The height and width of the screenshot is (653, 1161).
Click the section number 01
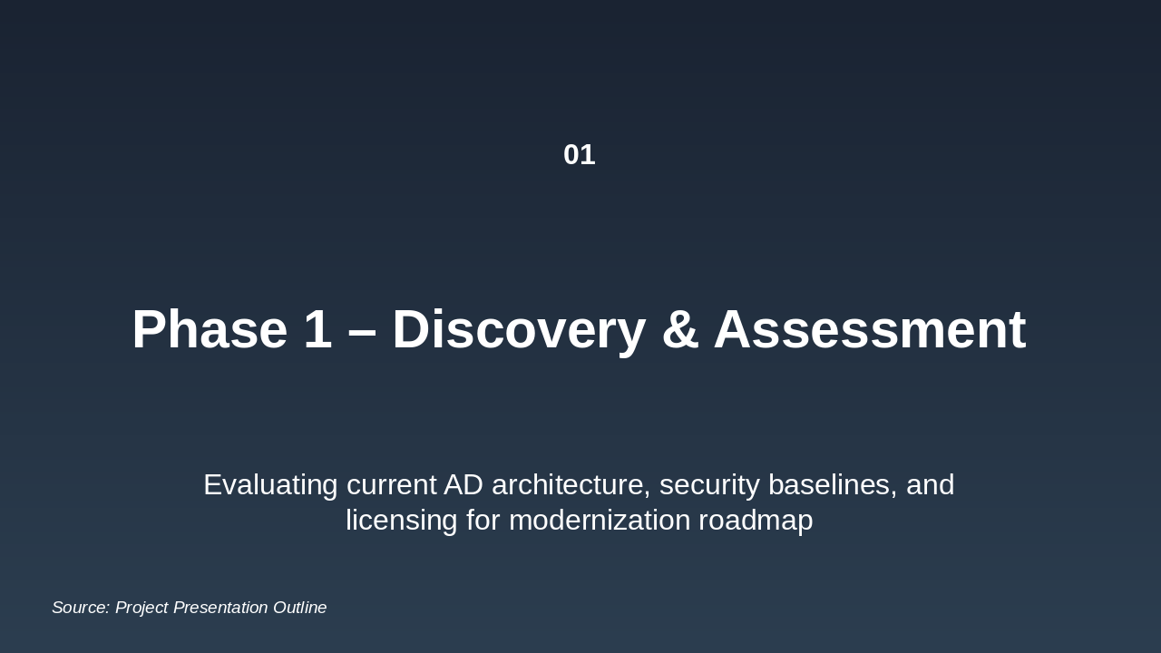pos(579,155)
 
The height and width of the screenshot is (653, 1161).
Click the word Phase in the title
pos(209,329)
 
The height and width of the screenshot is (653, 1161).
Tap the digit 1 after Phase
pos(318,329)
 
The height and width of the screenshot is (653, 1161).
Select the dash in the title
pos(362,331)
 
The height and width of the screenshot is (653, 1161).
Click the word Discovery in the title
pos(518,329)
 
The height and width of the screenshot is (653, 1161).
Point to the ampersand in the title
pos(679,329)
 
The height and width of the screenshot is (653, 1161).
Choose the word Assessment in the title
pos(869,329)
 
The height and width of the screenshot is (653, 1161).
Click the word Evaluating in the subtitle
pos(270,485)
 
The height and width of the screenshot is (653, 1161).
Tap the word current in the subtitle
pos(391,485)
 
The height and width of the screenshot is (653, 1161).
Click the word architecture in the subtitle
pos(571,485)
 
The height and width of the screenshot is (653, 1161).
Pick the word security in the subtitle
pos(709,485)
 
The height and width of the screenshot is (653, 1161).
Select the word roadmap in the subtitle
pos(756,521)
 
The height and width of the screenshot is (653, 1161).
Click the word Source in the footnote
pos(80,608)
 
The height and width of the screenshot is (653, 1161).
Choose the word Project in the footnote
pos(141,608)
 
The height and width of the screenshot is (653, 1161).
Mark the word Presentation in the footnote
pos(220,608)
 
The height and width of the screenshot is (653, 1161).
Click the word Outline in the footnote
pos(300,608)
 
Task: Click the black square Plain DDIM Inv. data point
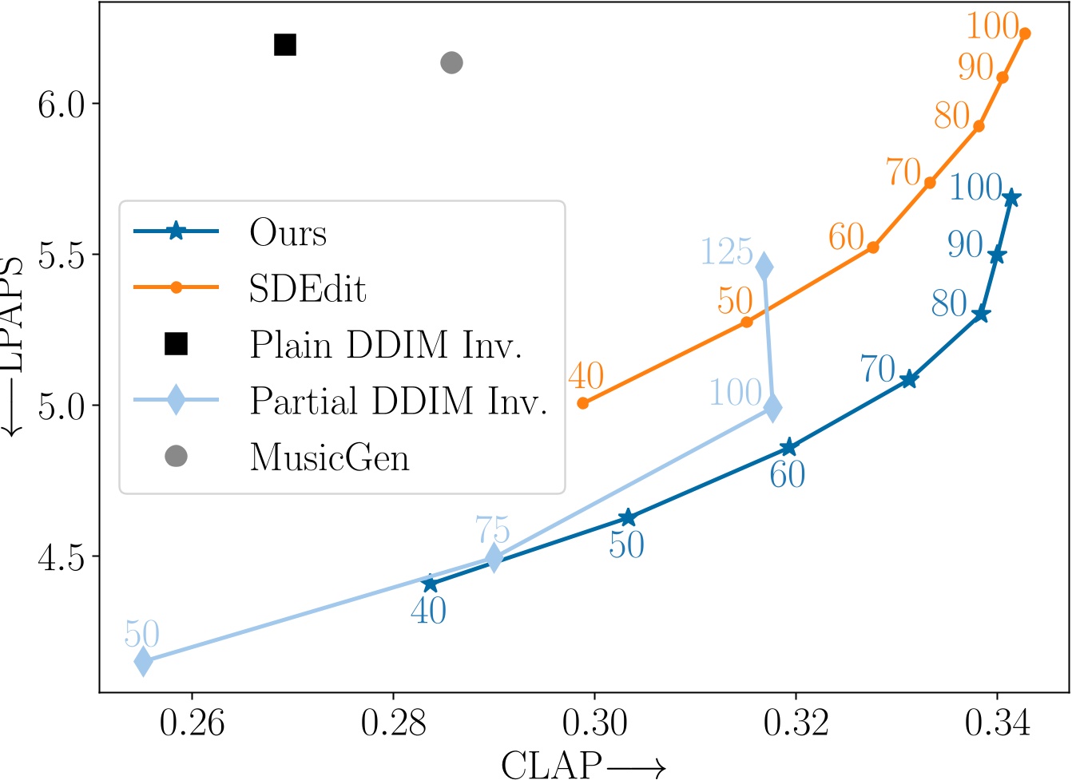pos(285,45)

====================

* EXERCISE AIM *
Copy every line in the records above that contains the string "Choose". Case counts.

* WRITTEN RESPONSE *
Choose the word Assessment in the title
Choose the word Project in the footnote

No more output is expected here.